### [OBJECTIVE]
Update the material from the line holding "coordinates (897, 141)." through the line holding "center [577, 42].", inclusive, by replacing "Extensions" with "Add-ons" and keeping everything else the same. Return only those lines.

* * * * * * * * *

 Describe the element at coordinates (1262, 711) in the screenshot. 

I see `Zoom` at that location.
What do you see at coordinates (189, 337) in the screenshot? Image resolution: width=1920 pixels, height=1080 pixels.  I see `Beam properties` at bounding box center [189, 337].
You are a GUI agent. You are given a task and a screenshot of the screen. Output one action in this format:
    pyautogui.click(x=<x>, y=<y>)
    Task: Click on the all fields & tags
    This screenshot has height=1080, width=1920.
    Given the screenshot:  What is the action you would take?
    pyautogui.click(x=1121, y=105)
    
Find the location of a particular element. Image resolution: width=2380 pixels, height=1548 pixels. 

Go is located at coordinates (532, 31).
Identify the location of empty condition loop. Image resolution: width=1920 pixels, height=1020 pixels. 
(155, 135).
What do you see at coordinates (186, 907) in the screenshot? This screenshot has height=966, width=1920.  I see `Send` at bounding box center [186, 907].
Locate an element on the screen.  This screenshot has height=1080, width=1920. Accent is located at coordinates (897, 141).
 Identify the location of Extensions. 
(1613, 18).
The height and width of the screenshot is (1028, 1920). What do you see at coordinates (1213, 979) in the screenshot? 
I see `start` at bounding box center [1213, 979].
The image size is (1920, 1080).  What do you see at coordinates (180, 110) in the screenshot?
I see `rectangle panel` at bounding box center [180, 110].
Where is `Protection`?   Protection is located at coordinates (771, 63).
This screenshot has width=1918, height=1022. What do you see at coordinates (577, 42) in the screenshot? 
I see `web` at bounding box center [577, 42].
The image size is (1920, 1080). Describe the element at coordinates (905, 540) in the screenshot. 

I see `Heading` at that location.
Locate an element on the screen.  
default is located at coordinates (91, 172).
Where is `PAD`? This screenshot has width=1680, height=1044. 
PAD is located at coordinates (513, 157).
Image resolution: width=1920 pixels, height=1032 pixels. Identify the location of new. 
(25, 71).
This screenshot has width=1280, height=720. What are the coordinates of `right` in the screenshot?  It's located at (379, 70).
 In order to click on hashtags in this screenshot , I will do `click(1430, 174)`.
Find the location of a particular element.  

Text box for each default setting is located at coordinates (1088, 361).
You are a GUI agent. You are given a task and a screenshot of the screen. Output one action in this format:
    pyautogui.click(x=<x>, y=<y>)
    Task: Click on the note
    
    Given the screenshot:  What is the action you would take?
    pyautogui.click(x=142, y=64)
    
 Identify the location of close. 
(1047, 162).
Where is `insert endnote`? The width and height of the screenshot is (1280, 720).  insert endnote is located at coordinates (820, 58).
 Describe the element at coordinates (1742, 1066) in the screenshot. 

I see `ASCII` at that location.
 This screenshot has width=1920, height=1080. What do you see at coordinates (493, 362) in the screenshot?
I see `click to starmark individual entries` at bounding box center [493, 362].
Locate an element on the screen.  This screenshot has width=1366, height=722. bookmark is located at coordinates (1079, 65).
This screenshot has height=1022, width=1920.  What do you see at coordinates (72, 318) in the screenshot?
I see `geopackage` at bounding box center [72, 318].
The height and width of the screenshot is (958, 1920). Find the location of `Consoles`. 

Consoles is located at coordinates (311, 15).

* * * * * * * * *

### [COMPLETE ANSWER]
Locate an element on the screen.  This screenshot has height=1080, width=1920. Accent is located at coordinates (897, 141).
 Identify the location of Add-ons. 
(1613, 18).
The height and width of the screenshot is (1028, 1920). What do you see at coordinates (1213, 979) in the screenshot? 
I see `start` at bounding box center [1213, 979].
The image size is (1920, 1080).  What do you see at coordinates (180, 110) in the screenshot?
I see `rectangle panel` at bounding box center [180, 110].
Where is `Protection`?   Protection is located at coordinates (771, 63).
This screenshot has width=1918, height=1022. What do you see at coordinates (577, 42) in the screenshot? 
I see `web` at bounding box center [577, 42].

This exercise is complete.